DESCRIPTION OF THE TASK
Write out exactly the lines of the entries below from the one holding "Screenshot is 794x2576." to the one holding "Stüssy多伦多开仓！Archive Sale最低$35起，Nike × Stüssy联名也能挖到 (217, 1170)", inclusive, and leave out all other lines.

DATA SUPPLIED
▬▬▬▬▬▬▬▬▬▬

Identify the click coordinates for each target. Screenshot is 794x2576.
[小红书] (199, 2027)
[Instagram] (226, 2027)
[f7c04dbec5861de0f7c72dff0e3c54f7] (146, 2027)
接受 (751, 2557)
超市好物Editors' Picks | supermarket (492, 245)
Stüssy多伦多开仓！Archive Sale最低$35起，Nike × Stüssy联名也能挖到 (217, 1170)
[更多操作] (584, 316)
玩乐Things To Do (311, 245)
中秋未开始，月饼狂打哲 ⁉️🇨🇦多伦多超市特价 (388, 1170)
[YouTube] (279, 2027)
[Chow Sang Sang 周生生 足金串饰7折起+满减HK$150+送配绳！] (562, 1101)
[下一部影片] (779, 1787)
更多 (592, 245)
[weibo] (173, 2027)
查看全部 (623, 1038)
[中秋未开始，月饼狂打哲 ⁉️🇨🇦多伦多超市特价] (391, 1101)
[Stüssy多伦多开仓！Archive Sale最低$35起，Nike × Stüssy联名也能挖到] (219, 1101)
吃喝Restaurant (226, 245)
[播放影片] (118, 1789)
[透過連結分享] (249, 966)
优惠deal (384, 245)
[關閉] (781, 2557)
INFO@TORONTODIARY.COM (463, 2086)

▬▬▬▬▬▬▬▬▬▬

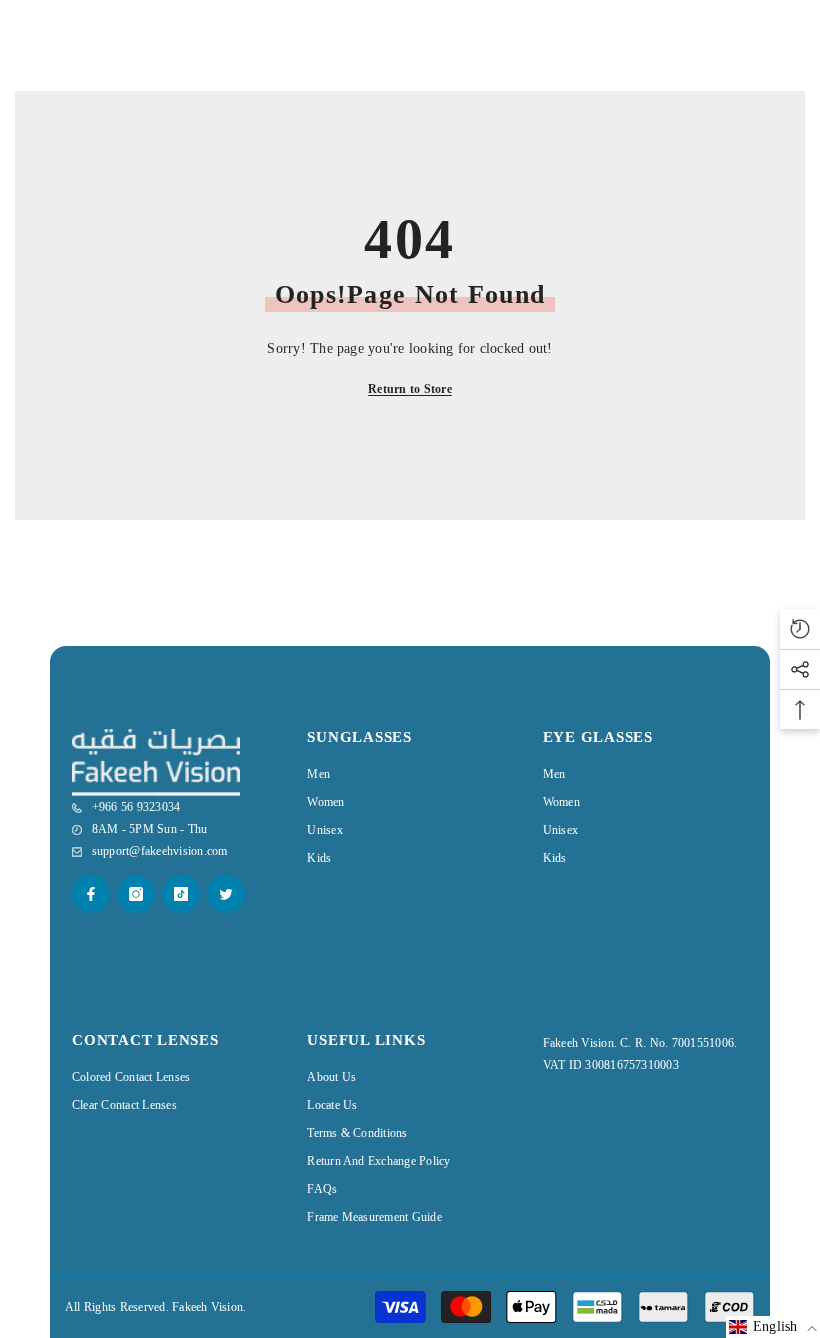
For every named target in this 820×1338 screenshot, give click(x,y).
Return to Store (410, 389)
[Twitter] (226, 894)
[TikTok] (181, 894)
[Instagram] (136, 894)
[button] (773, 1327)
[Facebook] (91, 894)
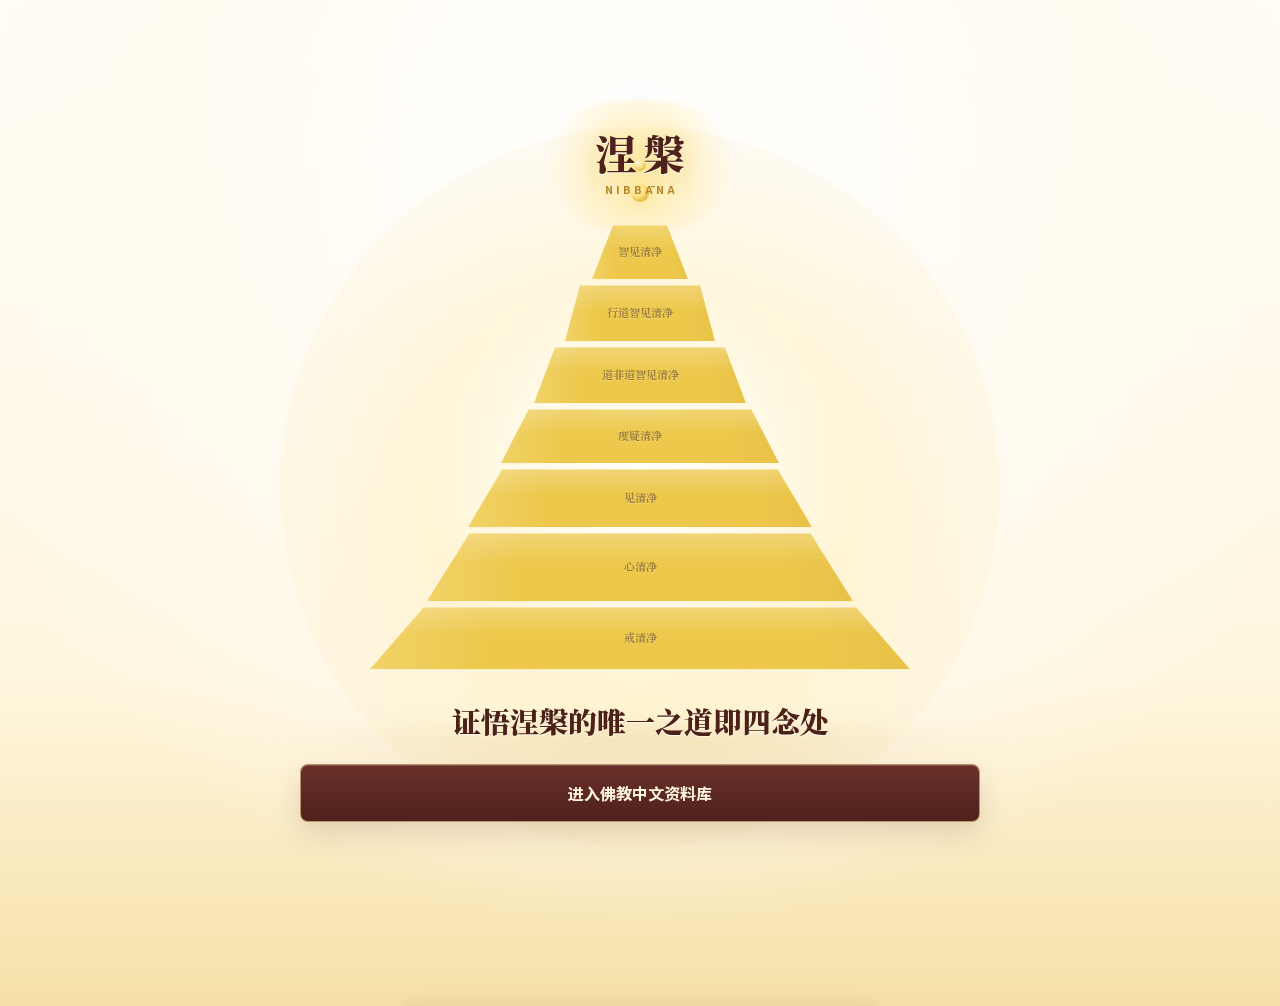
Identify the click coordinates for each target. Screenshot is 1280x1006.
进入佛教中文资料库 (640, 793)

▬▬▬▬▬▬▬▬▬▬

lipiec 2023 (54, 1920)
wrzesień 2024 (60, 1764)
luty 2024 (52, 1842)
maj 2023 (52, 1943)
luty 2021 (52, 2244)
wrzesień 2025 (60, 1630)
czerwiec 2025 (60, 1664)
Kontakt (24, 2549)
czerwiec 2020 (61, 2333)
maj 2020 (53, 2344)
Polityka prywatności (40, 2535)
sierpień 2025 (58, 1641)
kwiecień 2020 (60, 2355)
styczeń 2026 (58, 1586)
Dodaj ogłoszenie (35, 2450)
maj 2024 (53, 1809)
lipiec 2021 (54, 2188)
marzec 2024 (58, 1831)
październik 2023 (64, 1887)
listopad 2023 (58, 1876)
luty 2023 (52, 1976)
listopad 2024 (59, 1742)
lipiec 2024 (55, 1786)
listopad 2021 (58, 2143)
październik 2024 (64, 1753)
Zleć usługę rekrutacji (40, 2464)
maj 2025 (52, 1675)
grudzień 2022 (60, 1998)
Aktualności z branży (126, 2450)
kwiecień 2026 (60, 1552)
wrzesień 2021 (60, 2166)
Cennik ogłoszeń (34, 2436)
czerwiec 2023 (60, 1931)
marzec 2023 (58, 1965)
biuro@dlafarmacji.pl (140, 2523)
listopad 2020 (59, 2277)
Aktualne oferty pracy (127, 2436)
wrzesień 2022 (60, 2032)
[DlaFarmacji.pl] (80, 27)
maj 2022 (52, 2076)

▬▬▬▬▬▬▬▬▬▬

SOLUTION FOR THIS PROBLEM
Identify the click coordinates for each target. Screenshot is 794x2576.
[小红书] (199, 2027)
[Instagram] (226, 2027)
[f7c04dbec5861de0f7c72dff0e3c54f7] (146, 2027)
接受 (751, 2557)
超市好物Editors' Picks | supermarket (492, 245)
Stüssy多伦多开仓！Archive Sale最低$35起，Nike × Stüssy联名也能挖到 (217, 1170)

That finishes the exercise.